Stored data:
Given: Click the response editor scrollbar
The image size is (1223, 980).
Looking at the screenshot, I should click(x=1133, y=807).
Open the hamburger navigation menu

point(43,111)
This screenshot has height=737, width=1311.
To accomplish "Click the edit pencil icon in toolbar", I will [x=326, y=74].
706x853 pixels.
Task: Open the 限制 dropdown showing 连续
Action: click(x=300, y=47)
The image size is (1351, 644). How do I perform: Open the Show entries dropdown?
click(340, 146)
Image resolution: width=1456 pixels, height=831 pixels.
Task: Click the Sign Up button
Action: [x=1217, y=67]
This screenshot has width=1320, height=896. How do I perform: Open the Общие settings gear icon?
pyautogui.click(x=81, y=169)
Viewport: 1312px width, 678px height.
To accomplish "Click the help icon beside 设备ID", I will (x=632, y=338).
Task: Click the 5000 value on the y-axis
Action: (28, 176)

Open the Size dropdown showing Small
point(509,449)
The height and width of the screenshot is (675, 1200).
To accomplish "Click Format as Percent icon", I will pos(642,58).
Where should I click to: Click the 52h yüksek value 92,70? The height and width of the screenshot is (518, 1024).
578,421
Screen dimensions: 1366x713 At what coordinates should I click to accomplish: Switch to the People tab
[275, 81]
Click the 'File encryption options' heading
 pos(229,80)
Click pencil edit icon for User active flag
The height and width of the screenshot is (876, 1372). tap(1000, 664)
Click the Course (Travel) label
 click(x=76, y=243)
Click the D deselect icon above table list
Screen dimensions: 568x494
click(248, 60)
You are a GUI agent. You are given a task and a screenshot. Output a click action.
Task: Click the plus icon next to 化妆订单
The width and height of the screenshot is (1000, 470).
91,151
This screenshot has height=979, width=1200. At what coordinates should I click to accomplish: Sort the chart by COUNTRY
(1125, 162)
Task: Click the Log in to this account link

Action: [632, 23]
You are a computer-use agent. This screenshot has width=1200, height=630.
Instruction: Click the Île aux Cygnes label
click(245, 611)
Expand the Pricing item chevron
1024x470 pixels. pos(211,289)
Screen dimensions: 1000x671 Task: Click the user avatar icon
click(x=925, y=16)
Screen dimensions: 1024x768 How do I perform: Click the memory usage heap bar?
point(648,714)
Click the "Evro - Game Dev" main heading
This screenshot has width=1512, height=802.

### Exercise
Return all the lines shown above, precisely as they stand.

### Output for this task
Given: Click the response editor scrollbar
The image size is (1223, 980).
Looking at the screenshot, I should click(x=1133, y=807).
Open the hamburger navigation menu

point(43,111)
This screenshot has height=737, width=1311.
To accomplish "Click the edit pencil icon in toolbar", I will [x=326, y=74].
706x853 pixels.
Task: Open the 限制 dropdown showing 连续
Action: click(x=300, y=47)
The image size is (1351, 644). How do I perform: Open the Show entries dropdown?
click(340, 146)
Image resolution: width=1456 pixels, height=831 pixels.
Task: Click the Sign Up button
Action: [x=1217, y=67]
This screenshot has width=1320, height=896. How do I perform: Open the Общие settings gear icon?
pyautogui.click(x=81, y=169)
Viewport: 1312px width, 678px height.
To accomplish "Click the help icon beside 设备ID", I will (x=632, y=338).
Task: Click the 5000 value on the y-axis
Action: (28, 176)

Open the Size dropdown showing Small
point(509,449)
The height and width of the screenshot is (675, 1200).
To accomplish "Click Format as Percent icon", I will pos(642,58).
Where should I click to: Click the 52h yüksek value 92,70? The height and width of the screenshot is (518, 1024).
578,421
Screen dimensions: 1366x713 At what coordinates should I click to accomplish: Switch to the People tab
[275, 81]
Click the 'File encryption options' heading
 pos(229,80)
Click pencil edit icon for User active flag
The height and width of the screenshot is (876, 1372). tap(1000, 664)
Click the Course (Travel) label
 click(x=76, y=243)
Click the D deselect icon above table list
Screen dimensions: 568x494
click(248, 60)
You are a GUI agent. You are given a task and a screenshot. Output a click action.
Task: Click the plus icon next to 化妆订单
The width and height of the screenshot is (1000, 470).
91,151
This screenshot has height=979, width=1200. At what coordinates should I click to accomplish: Sort the chart by COUNTRY
(1125, 162)
Task: Click the Log in to this account link

Action: [632, 23]
You are a computer-use agent. This screenshot has width=1200, height=630.
Instruction: Click the Île aux Cygnes label
click(245, 611)
Expand the Pricing item chevron
1024x470 pixels. pos(211,289)
Screen dimensions: 1000x671 Task: Click the user avatar icon
click(x=925, y=16)
Screen dimensions: 1024x768 How do I perform: Click the memory usage heap bar?
point(648,714)
Click the "Evro - Game Dev" main heading
This screenshot has width=1512, height=802.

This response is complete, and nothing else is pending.